Exercise
Give back each entry unchanged, minus pictures.

Pixel coordinate grounding data
-=-=-
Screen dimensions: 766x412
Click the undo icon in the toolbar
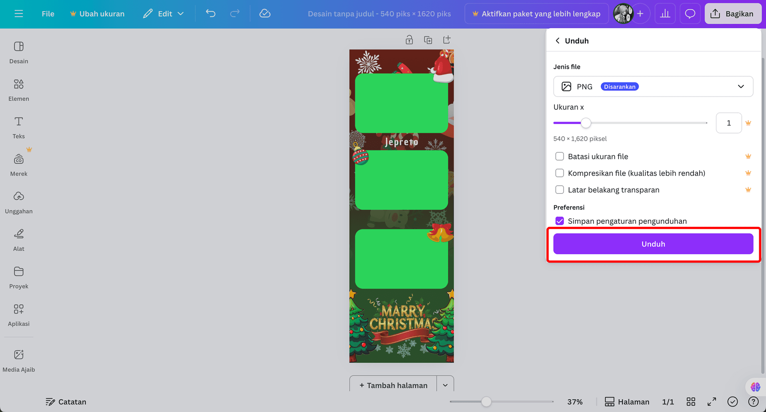(x=210, y=13)
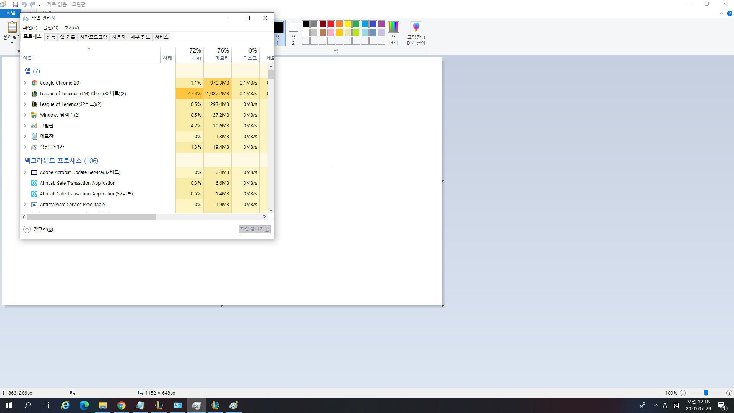Click the 작업 끝내기 button
The height and width of the screenshot is (413, 734).
(x=255, y=229)
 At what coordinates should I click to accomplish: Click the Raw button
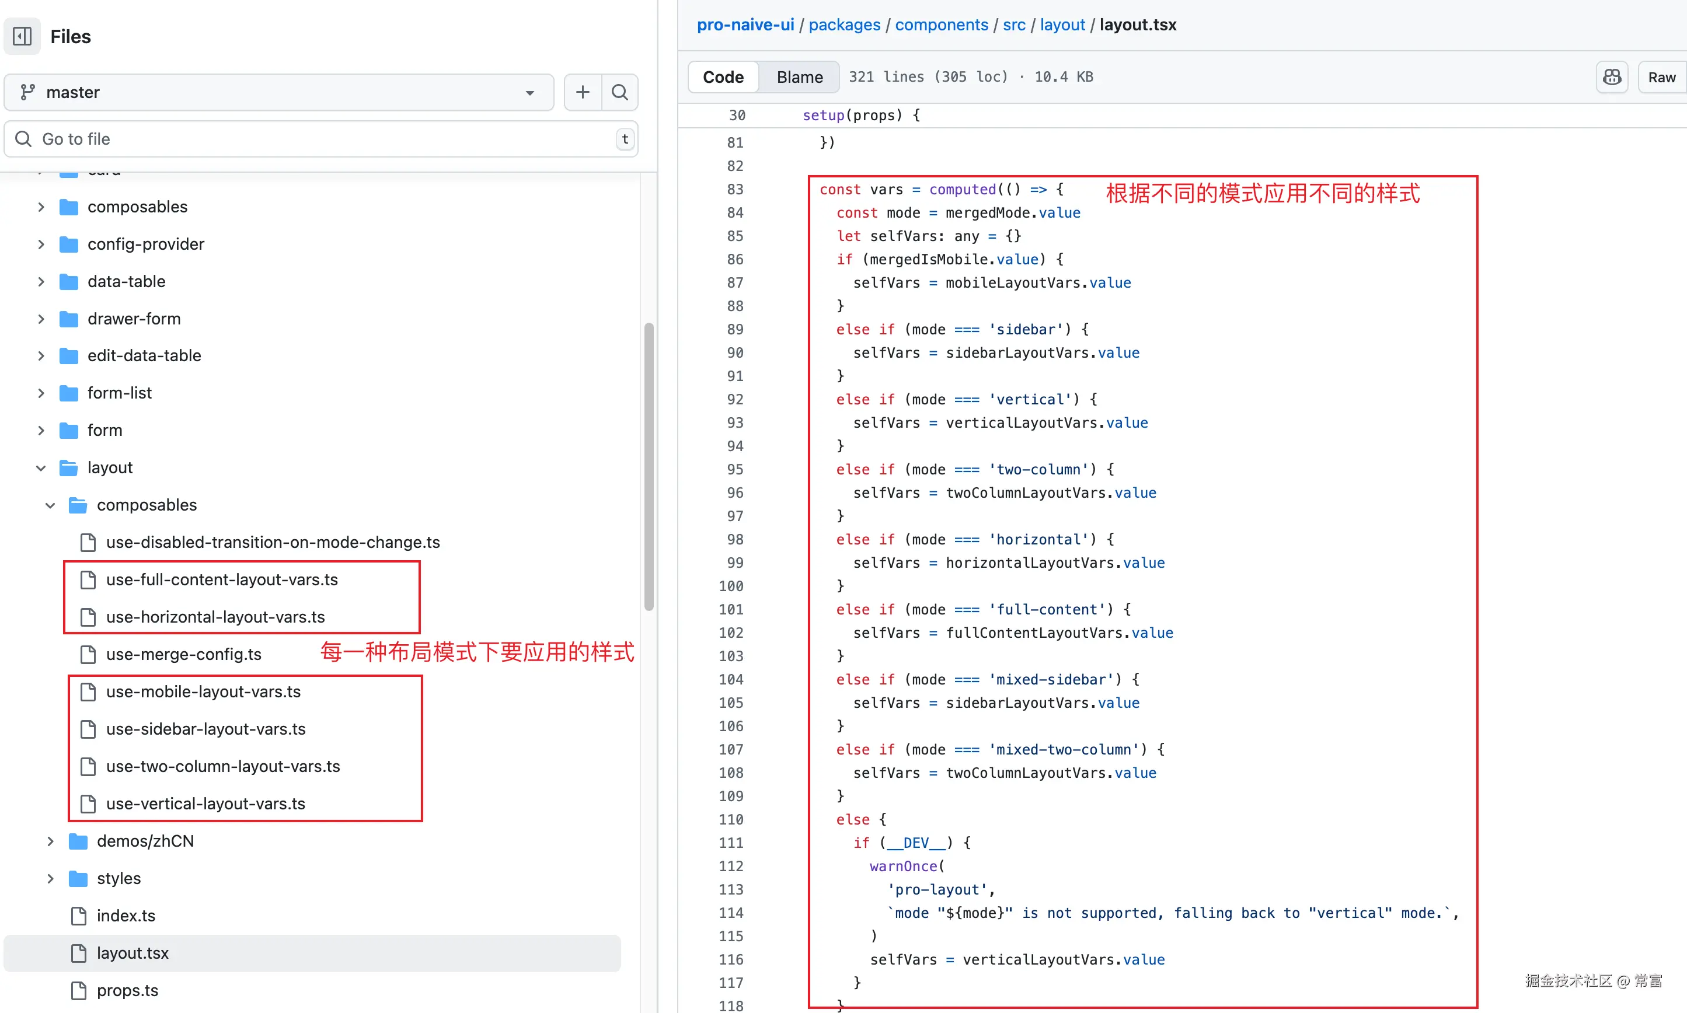point(1661,77)
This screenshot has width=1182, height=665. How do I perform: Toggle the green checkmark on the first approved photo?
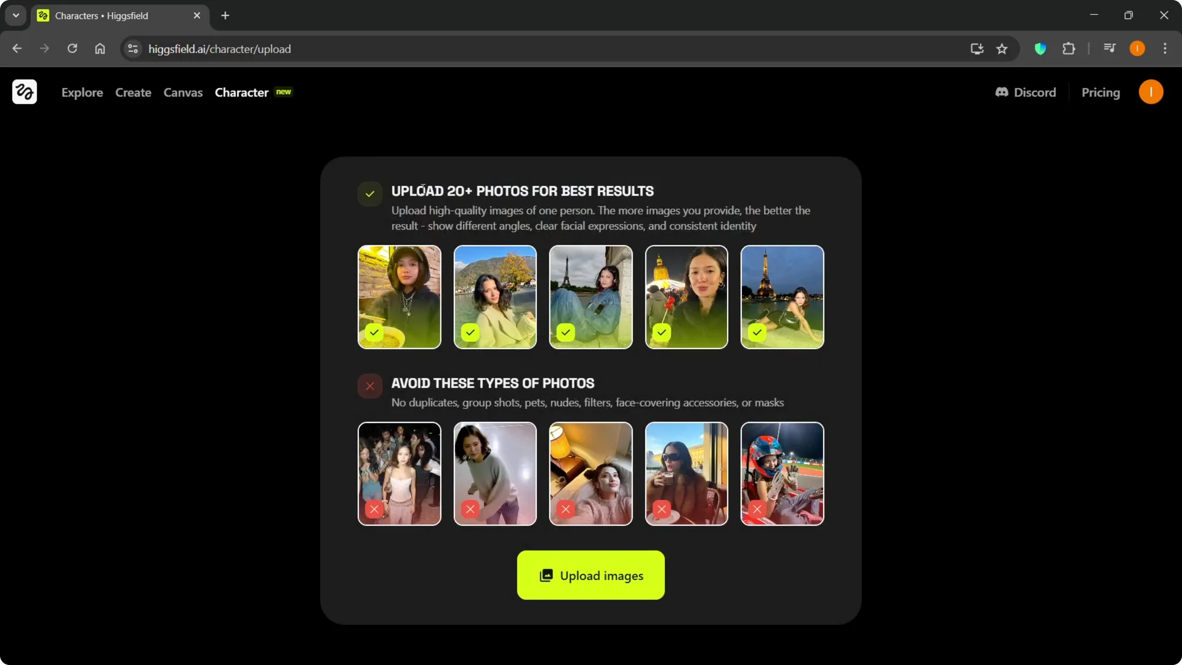[374, 332]
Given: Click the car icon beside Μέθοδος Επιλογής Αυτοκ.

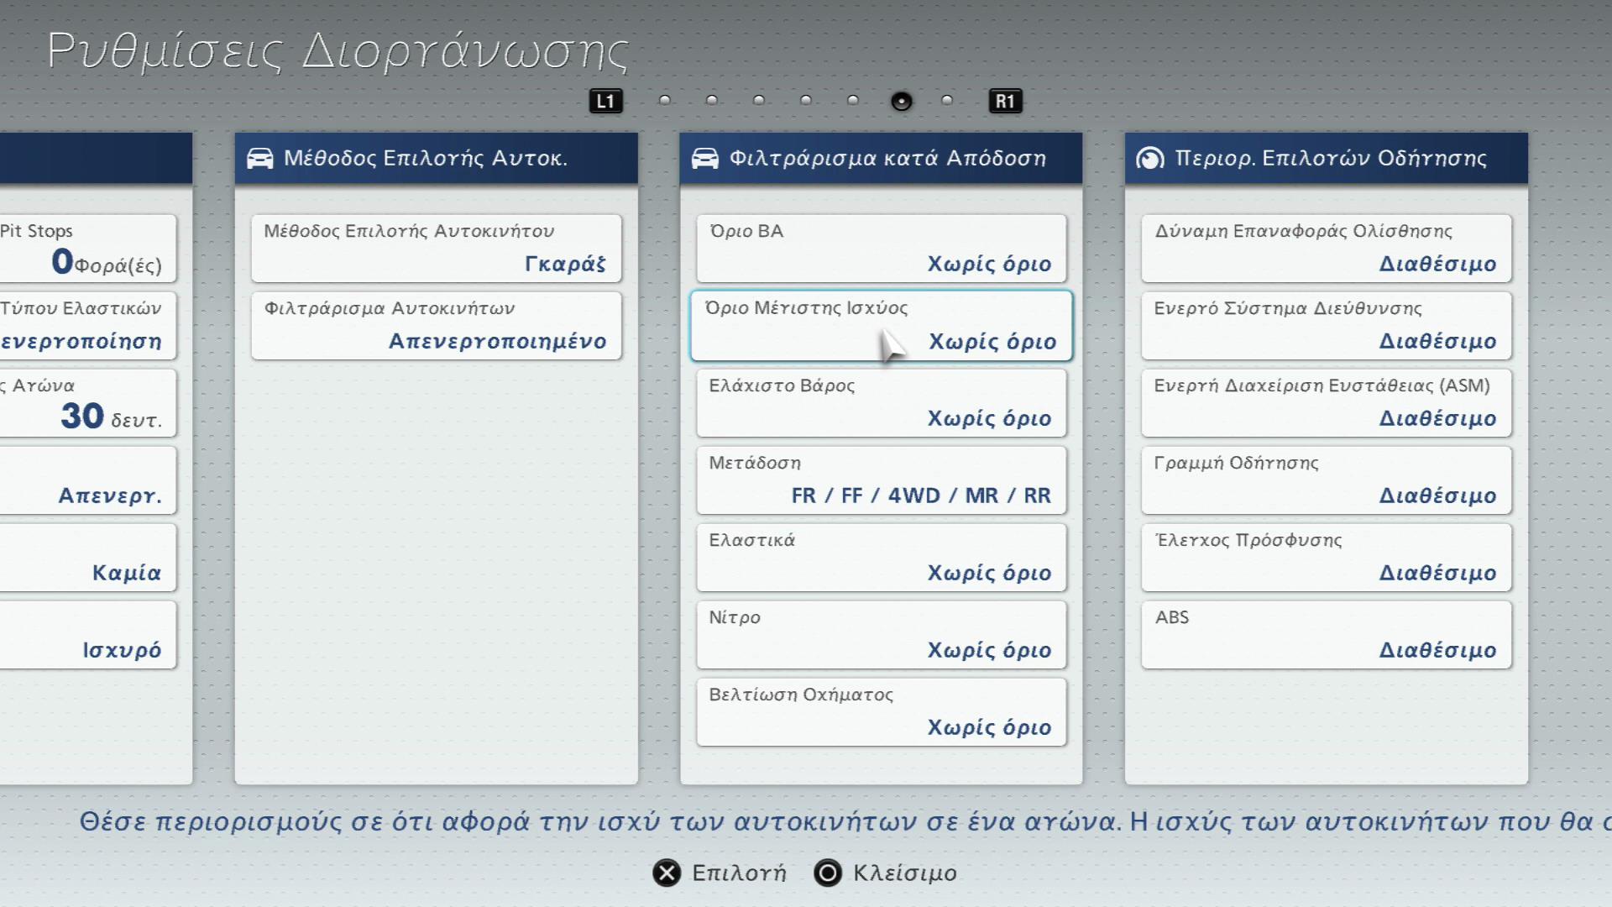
-=-=-
Result of this exercise
Screen dimensions: 766x412
Click the undo icon in the toolbar
(x=210, y=13)
Click the 작업 끝내기 button
The height and width of the screenshot is (413, 734).
(x=255, y=229)
 At what coordinates should I click to accomplish: Click the Raw button
point(1661,77)
This screenshot has width=1182, height=665. How do I perform: Toggle the green checkmark on the first approved photo?
[374, 332]
Given: Click the car icon beside Μέθοδος Επιλογής Αυτοκ.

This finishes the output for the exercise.